The data:
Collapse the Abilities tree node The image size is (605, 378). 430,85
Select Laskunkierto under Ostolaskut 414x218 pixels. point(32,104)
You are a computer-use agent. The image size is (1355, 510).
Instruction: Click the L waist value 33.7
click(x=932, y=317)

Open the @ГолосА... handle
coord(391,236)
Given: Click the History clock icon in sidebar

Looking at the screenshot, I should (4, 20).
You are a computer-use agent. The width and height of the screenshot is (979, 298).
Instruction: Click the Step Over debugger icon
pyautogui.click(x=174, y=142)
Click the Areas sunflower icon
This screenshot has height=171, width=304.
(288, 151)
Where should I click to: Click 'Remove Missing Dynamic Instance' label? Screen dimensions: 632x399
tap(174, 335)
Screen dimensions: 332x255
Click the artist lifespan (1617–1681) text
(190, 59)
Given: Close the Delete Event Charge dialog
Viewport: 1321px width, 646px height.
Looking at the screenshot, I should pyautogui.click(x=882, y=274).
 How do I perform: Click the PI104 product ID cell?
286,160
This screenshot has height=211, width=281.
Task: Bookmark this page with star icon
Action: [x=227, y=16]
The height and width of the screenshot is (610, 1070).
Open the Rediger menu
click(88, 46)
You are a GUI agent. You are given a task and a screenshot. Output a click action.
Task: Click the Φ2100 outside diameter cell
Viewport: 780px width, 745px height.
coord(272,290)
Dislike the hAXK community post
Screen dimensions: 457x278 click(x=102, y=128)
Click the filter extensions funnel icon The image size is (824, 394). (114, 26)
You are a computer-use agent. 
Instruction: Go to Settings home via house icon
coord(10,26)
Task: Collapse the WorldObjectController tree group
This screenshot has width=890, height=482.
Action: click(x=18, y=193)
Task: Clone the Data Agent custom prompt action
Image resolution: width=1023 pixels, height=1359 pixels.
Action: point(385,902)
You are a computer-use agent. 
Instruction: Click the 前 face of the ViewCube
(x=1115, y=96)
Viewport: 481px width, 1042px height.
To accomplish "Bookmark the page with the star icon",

Work request:
Nothing should be left out when the listing is retyped exactly.

Finished task:
Collapse the Abilities tree node The image size is (605, 378). 430,85
Select Laskunkierto under Ostolaskut 414x218 pixels. point(32,104)
You are a computer-use agent. The image size is (1355, 510).
Instruction: Click the L waist value 33.7
click(x=932, y=317)

Open the @ГолосА... handle
coord(391,236)
Given: Click the History clock icon in sidebar

Looking at the screenshot, I should (4, 20).
You are a computer-use agent. The width and height of the screenshot is (979, 298).
Instruction: Click the Step Over debugger icon
pyautogui.click(x=174, y=142)
Click the Areas sunflower icon
This screenshot has height=171, width=304.
(288, 151)
Where should I click to: Click 'Remove Missing Dynamic Instance' label? Screen dimensions: 632x399
tap(174, 335)
Screen dimensions: 332x255
Click the artist lifespan (1617–1681) text
(190, 59)
Given: Close the Delete Event Charge dialog
Viewport: 1321px width, 646px height.
Looking at the screenshot, I should pyautogui.click(x=882, y=274).
 How do I perform: Click the PI104 product ID cell?
286,160
This screenshot has height=211, width=281.
Task: Bookmark this page with star icon
Action: [x=227, y=16]
The height and width of the screenshot is (610, 1070).
Open the Rediger menu
click(88, 46)
You are a GUI agent. You are given a task and a screenshot. Output a click action.
Task: Click the Φ2100 outside diameter cell
Viewport: 780px width, 745px height.
coord(272,290)
Dislike the hAXK community post
Screen dimensions: 457x278 click(x=102, y=128)
Click the filter extensions funnel icon The image size is (824, 394). (114, 26)
You are a computer-use agent. 
Instruction: Go to Settings home via house icon
coord(10,26)
Task: Collapse the WorldObjectController tree group
This screenshot has width=890, height=482.
Action: click(x=18, y=193)
Task: Clone the Data Agent custom prompt action
Image resolution: width=1023 pixels, height=1359 pixels.
Action: point(385,902)
You are a computer-use agent. 
Instruction: Click the 前 face of the ViewCube
(x=1115, y=96)
Viewport: 481px width, 1042px height.
To accomplish "Bookmark the page with the star icon",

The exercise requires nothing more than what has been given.